1.シェルの変数とは
変数とは、値の出し入れをする箱のようなもので、bash等のシェルの機能の一つ。値等の一時的な保管やデータの共有等に使う。
2.使い方
(1)変数の作成・保存
「変数名=値」により保存できる。
例1)variable=999
→変数「variable」に値「999」を保存している。
【命名規則・注意事項】
変数名には以下の命名規則・注意事項がある。
- 「=」と変数名・値の間に空白を入れないこと
- 変数名の先頭に数字を使うことはできない
- 使える文字は、英字・数字・アンダーバー(_)のみ
(2)変数の呼び出し
「$変数名」で変数の呼び出しができる。
例2)echo $variable
→変数「variable」に保存された値「999」が出力される。
3.変数の種類
(1)シェル変数(ローカル変数)と環境変数
変数にはシェル変数(ローカル変数)と環境変数の2種類があり、シェル変数は一時的かつ限定的な記憶のため、環境変数はシェルが使う環境のデータ等の永続的かつ共有的な記憶をするためのもの。
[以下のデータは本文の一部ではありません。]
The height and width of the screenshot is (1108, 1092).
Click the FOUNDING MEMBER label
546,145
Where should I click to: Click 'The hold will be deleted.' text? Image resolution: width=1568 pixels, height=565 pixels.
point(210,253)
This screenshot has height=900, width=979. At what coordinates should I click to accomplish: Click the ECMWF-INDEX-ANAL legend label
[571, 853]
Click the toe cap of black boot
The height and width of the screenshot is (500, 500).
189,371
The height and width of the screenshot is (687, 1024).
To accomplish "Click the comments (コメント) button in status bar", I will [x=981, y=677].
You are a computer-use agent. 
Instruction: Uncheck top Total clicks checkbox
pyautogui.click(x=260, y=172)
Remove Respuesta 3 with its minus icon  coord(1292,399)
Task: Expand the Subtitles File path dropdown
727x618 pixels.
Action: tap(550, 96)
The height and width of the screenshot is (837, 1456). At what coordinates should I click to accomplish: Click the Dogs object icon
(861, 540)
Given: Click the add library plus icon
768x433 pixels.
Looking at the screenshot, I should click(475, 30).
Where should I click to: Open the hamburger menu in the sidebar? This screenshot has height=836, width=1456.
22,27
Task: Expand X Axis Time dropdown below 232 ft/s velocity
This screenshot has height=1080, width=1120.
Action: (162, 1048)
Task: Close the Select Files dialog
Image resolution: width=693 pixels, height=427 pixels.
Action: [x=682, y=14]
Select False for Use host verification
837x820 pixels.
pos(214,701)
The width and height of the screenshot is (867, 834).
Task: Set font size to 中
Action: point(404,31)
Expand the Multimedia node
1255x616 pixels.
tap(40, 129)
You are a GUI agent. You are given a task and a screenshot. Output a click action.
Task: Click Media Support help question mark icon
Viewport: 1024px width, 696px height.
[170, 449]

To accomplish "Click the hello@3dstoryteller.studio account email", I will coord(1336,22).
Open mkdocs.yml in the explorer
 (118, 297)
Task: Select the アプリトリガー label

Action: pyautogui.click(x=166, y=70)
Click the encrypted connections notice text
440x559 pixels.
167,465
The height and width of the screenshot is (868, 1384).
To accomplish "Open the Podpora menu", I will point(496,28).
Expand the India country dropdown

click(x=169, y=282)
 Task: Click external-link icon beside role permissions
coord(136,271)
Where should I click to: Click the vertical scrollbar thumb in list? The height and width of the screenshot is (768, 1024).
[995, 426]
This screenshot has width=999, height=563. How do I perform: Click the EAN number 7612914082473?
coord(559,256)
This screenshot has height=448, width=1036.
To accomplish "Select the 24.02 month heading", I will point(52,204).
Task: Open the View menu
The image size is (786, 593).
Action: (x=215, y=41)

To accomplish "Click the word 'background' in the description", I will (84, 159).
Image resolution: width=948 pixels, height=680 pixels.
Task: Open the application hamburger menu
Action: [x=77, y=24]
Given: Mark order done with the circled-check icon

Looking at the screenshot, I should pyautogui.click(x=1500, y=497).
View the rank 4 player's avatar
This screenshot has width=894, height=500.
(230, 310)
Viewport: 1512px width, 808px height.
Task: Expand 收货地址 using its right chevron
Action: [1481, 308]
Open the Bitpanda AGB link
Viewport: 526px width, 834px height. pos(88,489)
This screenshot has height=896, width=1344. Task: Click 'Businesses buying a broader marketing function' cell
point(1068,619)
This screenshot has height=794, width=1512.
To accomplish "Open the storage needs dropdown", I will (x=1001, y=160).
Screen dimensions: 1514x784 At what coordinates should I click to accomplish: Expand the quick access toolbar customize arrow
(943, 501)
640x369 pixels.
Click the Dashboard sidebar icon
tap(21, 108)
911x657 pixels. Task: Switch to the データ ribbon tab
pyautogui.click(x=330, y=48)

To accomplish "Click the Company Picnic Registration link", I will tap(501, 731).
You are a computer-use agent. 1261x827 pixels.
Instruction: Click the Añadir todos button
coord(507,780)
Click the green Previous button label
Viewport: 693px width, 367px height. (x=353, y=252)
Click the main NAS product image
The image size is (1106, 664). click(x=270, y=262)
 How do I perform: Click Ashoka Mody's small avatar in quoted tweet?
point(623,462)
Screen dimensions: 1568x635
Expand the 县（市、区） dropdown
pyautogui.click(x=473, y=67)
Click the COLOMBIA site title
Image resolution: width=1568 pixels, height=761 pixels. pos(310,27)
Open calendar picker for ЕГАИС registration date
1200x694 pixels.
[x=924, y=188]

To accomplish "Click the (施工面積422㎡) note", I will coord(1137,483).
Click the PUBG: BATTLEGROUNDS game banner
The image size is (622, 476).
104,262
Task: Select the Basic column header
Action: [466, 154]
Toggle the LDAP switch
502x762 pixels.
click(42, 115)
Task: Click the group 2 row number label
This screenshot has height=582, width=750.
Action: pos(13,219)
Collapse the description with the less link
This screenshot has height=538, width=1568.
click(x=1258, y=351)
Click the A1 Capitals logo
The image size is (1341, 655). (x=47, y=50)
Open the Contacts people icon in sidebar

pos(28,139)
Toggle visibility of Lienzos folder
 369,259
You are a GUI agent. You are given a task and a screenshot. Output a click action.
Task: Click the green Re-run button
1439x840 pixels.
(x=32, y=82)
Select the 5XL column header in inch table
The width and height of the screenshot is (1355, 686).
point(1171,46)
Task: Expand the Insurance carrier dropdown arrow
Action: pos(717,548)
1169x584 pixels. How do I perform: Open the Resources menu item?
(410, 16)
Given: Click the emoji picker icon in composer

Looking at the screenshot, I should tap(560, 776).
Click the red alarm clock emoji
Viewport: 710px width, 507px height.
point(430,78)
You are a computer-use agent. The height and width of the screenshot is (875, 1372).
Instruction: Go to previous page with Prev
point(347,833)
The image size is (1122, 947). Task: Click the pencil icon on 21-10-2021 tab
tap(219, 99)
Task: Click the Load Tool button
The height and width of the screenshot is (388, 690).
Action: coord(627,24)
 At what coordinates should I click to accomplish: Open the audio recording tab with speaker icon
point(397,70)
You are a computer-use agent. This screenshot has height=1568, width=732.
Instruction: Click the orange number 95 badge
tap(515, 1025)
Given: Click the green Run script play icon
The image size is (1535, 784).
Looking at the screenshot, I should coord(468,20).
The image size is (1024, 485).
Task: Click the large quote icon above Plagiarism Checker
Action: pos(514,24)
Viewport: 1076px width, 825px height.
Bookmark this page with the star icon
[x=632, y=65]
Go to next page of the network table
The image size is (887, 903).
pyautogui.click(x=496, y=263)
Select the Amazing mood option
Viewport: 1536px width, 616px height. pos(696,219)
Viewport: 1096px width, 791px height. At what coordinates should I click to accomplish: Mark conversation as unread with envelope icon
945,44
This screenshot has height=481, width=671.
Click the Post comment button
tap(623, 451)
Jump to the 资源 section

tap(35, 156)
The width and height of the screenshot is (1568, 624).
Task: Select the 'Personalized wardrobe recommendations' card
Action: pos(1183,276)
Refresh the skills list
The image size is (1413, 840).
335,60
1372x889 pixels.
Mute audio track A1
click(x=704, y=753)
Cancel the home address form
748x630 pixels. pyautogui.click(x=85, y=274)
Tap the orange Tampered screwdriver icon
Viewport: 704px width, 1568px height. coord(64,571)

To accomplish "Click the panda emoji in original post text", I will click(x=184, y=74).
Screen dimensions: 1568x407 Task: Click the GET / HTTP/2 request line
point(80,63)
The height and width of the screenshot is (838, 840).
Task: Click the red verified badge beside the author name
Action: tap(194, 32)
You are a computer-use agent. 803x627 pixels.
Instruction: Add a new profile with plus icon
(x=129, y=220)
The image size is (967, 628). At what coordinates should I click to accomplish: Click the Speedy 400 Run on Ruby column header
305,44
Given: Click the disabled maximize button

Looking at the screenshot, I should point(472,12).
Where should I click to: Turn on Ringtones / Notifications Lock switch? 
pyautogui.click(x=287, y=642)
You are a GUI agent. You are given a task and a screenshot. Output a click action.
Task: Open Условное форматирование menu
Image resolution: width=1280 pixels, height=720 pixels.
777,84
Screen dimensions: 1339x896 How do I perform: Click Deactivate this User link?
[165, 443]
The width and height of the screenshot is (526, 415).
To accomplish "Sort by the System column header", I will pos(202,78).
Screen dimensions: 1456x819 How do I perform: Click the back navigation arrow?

両変数ともシェルの内部に存在するが、環境変数のみ外部プロセスに渡せる。
(2)シェルがコマンド実行する流れ図
変数の種類を理解するうえで、Linuxのシェルがコマンドを実行する際の流れを理解する必要がある。
流れは下記図の通り。
┌──────────────────────────┐
│ ① ログインシェル起動※ここに環境・シェル変数がある│
│ (bash など) │
└────────┬─────────────────┘
▼
┌──────────────────────────┐
│ ② ユーザーがコマンドを入力 │
│ 例: ls -l │
└────────┬─────────────────┘
▼
┌──────────────────────────┐
│ ③ シェルがコマンドを解析&展開 │
│ ・パス検索(PATH) │
│ ・引数分解、リダイレクト展開など │
└────────┬─────────────────┘
▼※環境変数を子プロセス等に渡す
┌──────────────────────────┐
│ ④ 子プロセスや子シェルの生成 │
└────────┬─────────────────┘
▼
┌──────────────────────────┐
│ ⑤ 子プロセスが処理を実行し出力 │
│ 例: ls がファイル一覧を表示 │
└────────┬─────────────────┘
▼
┌──────────────────────────┐
│ ⑥ 子プロセス終了、シェルに戻る │
└────────┬─────────────────┘
▼
┌──────────────────────────┐
│ ⑦ ログインシェルがプロンプト表示 │
└──────────────────────────┘
図④ではログインシェルの環境変数を必要な分だけコピーして子プロセスに渡される。
この時、シェル変数は渡されない。もしも子プロセスがシェル変数を必要としていながらシェル変数が渡されなかった場合、コマンドが正しく動作しなくなる。